Concernant le désengagement de la PJJ de la protection de l'enfance en danger et des jeunes majeurs, il faut rappeler que les mineurs délinquants sont souvent des mineurs en danger. Il faudrait dès lors assurer une continuité de la prise en charge, la coupure entre les services étant très regrettable, ce que les magistrats soulignent de façon récurrente. La nouvelle directrice de la PJJ, Mme Catherine Sultan, nous a indiqué qu'elle réfléchissait à une manière de redonner, de manière limitée, des compétences à la PJJ en matière d'enfance en danger.

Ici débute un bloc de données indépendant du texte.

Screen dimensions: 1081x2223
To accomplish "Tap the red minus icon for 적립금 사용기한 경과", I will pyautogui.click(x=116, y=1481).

Un mot d'ensemble pour finir, avec la perspective de l'expérience que j'ai acquise sur le sujet ces dernières années : depuis dix ans, les choses se sont améliorées : les réformes n'ont pas manqué, de la création des CEF en 2002 à la réorganisation territoriale de la PJJ en 2008 et aux redéploiements qui ont suivi ; des questions restent en suspens, on pourrait imaginer une remise à plat de l'ordonnance de 1945 mais la contrainte budgétaire est telle que nous devons nous y adapter et améliorer ce qui existe, avec les associations, qui sont des partenaires indispensables.

Sous réserve de ces quelques remarques, je vous propose de donner un avis favorable à l'adoption des crédits de la PJJ.